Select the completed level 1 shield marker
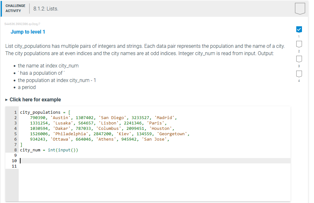Screen dimensions: 314x203 coord(299,29)
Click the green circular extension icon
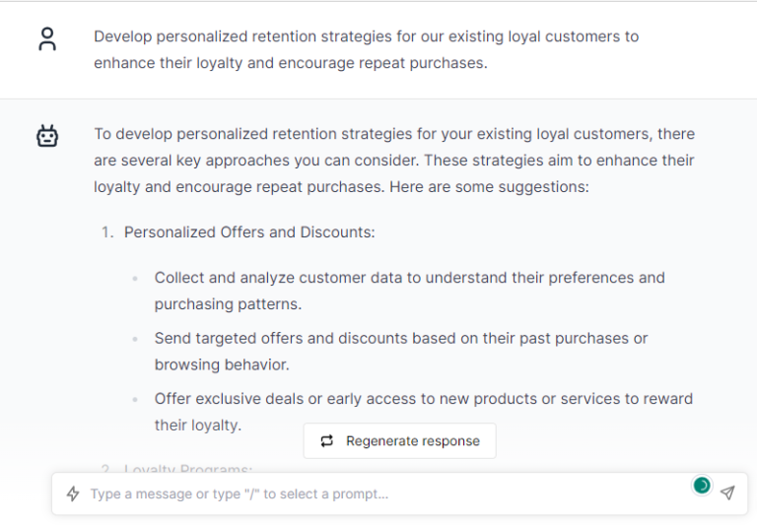 702,485
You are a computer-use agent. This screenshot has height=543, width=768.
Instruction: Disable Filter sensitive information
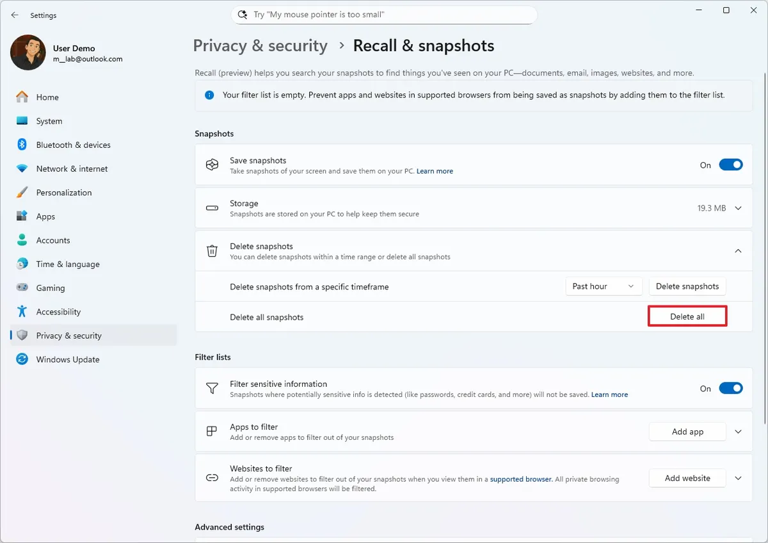tap(730, 388)
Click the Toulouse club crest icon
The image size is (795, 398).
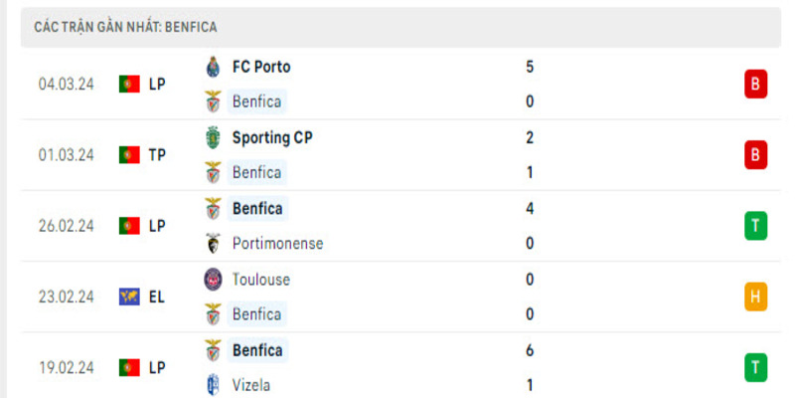click(212, 280)
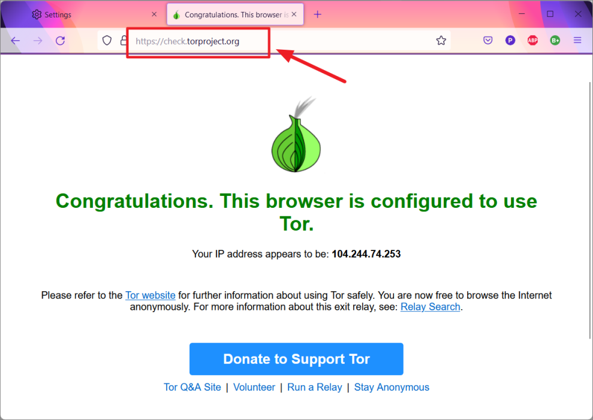
Task: Open the green B+ extension
Action: [555, 40]
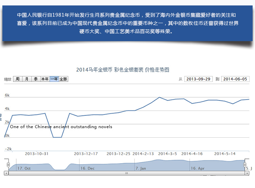This screenshot has height=188, width=255.
Task: Click the end date field 2014-06-05
Action: click(x=235, y=79)
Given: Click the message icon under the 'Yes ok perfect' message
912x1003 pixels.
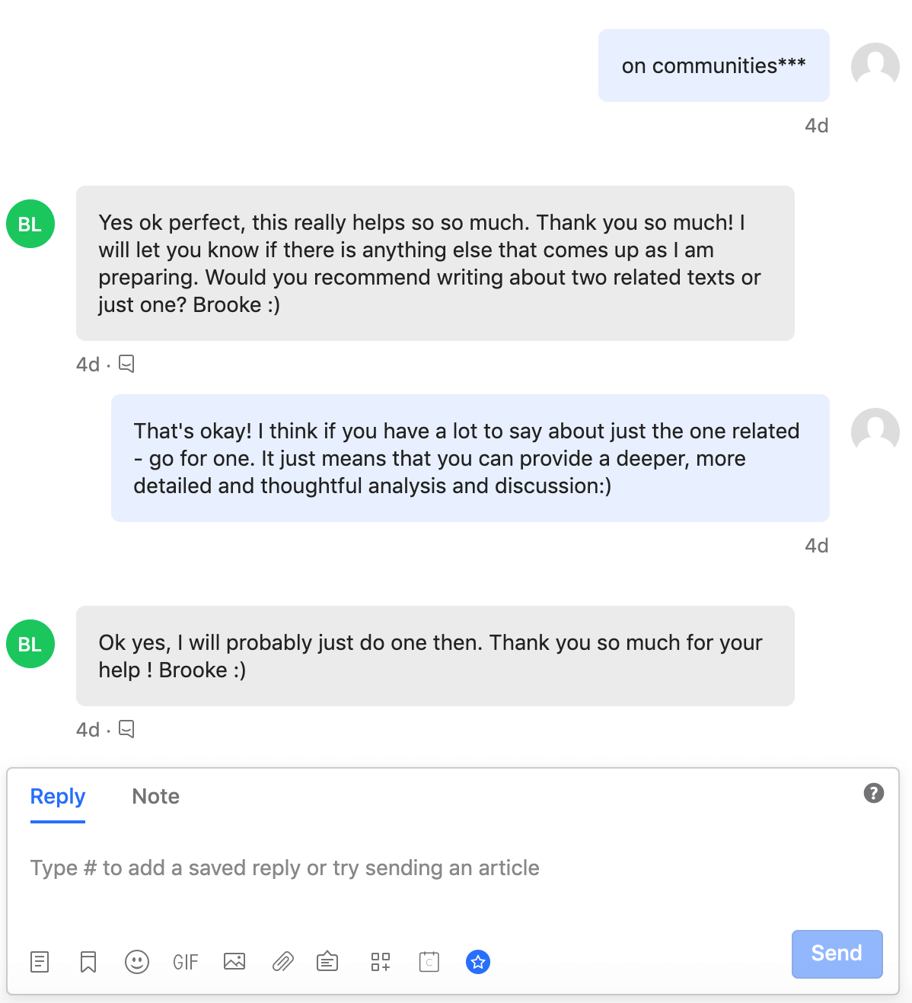Looking at the screenshot, I should (x=126, y=364).
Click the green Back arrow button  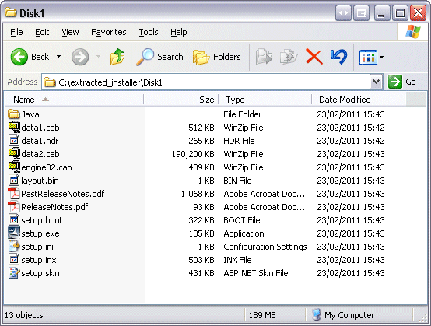(19, 57)
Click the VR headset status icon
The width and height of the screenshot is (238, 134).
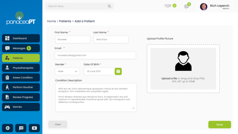pyautogui.click(x=168, y=6)
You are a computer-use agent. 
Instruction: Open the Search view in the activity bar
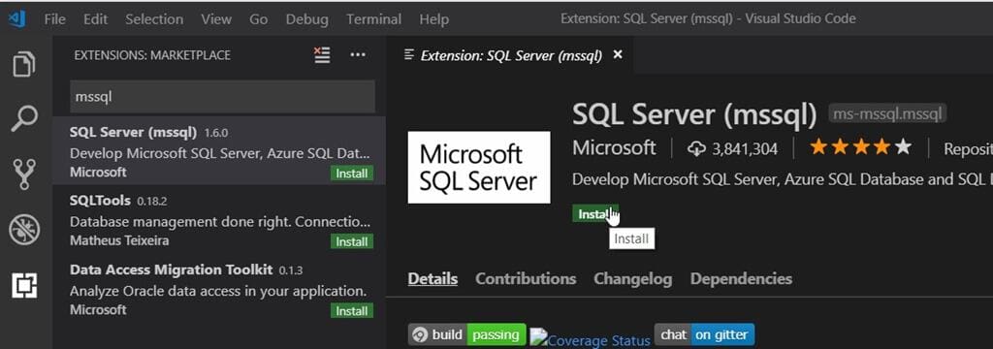pyautogui.click(x=24, y=118)
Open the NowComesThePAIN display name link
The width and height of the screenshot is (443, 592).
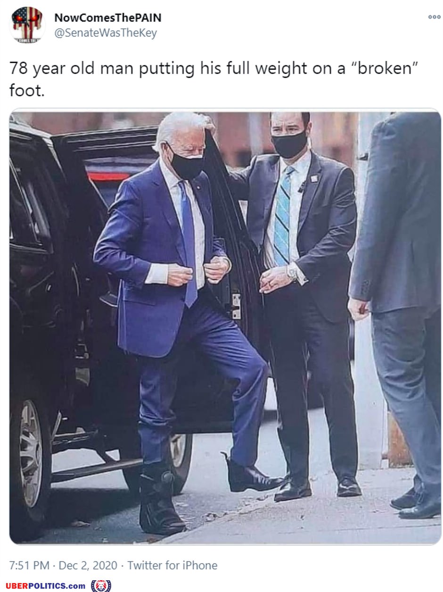click(108, 18)
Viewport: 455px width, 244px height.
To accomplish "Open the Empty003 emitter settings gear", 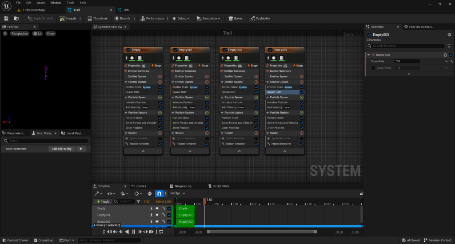I will [448, 35].
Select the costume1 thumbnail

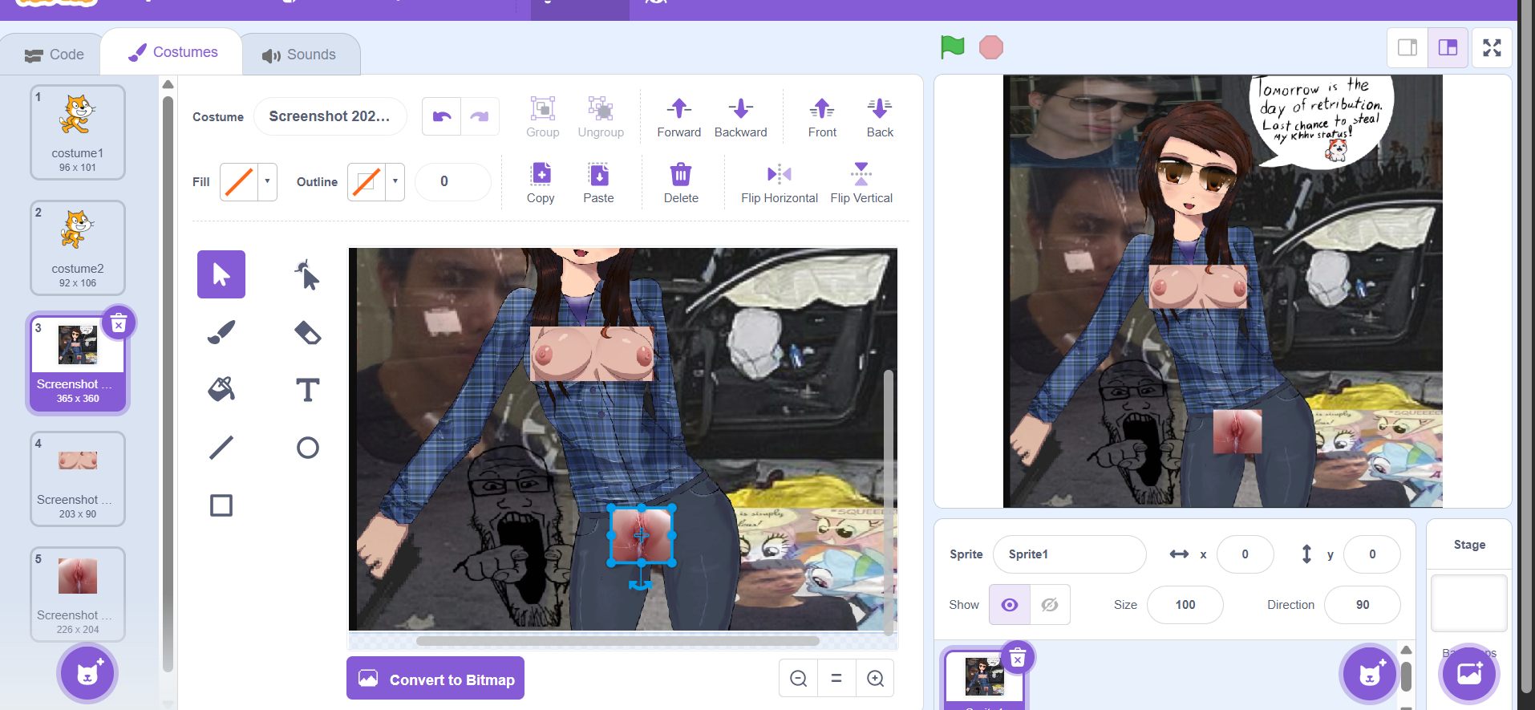[78, 132]
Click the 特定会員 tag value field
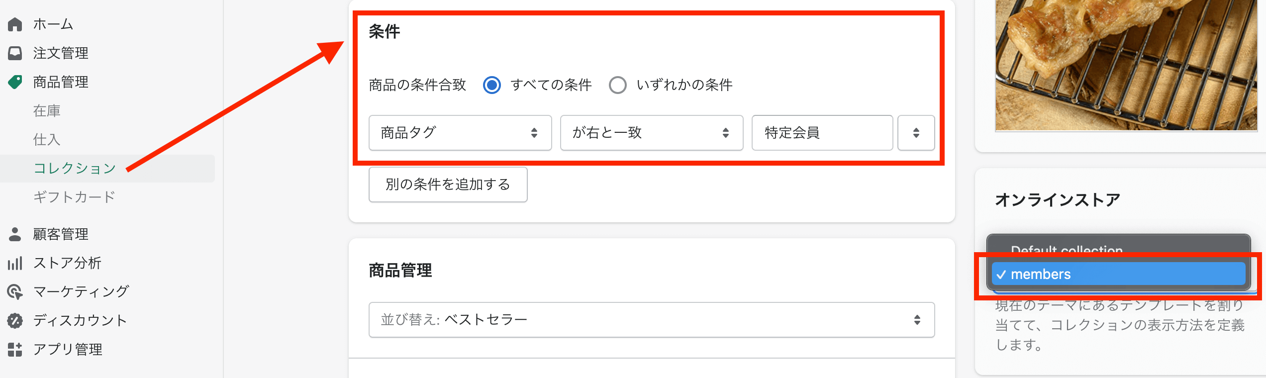1266x378 pixels. click(x=822, y=133)
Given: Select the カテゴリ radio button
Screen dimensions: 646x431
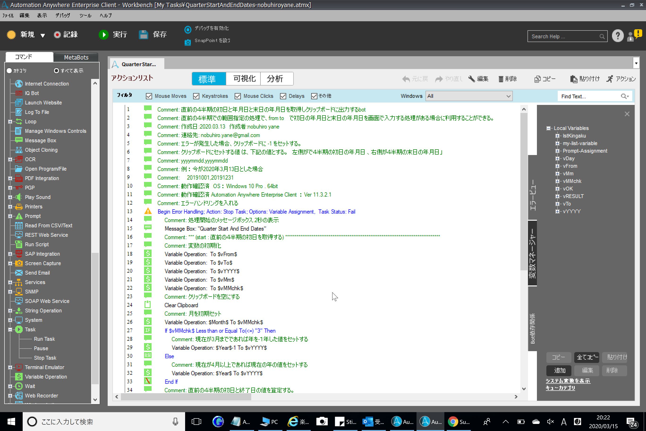Looking at the screenshot, I should coord(9,71).
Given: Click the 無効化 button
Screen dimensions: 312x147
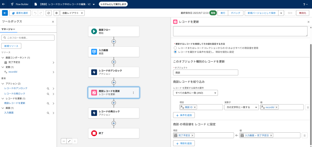Looking at the screenshot, I should [x=303, y=13].
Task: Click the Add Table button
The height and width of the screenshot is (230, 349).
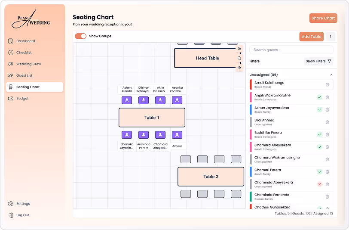Action: pyautogui.click(x=311, y=37)

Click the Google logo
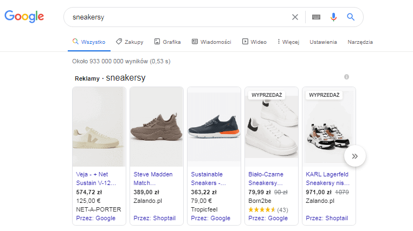(x=24, y=17)
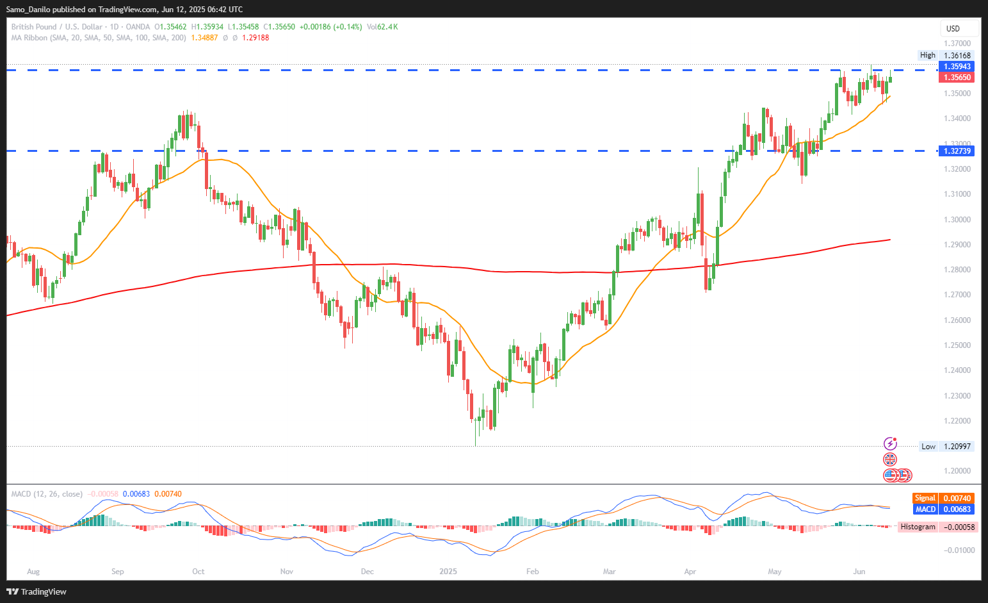Open the USD currency selector
The height and width of the screenshot is (603, 988).
pos(953,28)
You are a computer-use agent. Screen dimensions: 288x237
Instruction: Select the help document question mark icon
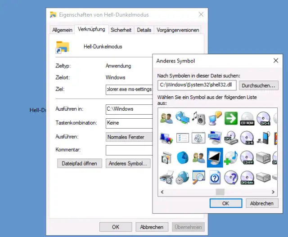pyautogui.click(x=215, y=177)
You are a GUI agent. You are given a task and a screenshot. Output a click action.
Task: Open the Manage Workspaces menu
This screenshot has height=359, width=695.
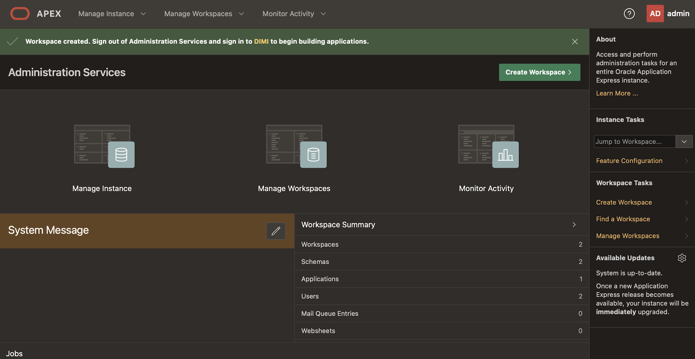pyautogui.click(x=198, y=14)
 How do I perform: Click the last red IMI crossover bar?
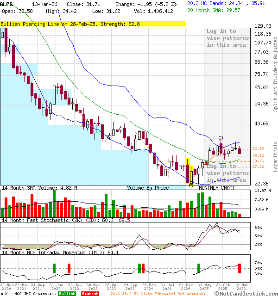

● ● ● ● ●

Rename "Add Table" to "Insert Table" in everything from the line containing "Click the 特定会員 tag value field" down to the line containing "Action: pyautogui.click(x=311, y=37)", and give those lines again with nothing else changed. Leave the pictures out of your answer.

Click the 特定会員 tag value field
1266x378 pixels. click(x=822, y=133)
Given: Select the カテゴリ radio button
Screen dimensions: 646x431
Looking at the screenshot, I should coord(9,71).
Given: Click the 無効化 button
Screen dimensions: 312x147
Looking at the screenshot, I should [x=303, y=13].
Task: Click the Insert Table button
The height and width of the screenshot is (230, 349).
Action: pyautogui.click(x=311, y=37)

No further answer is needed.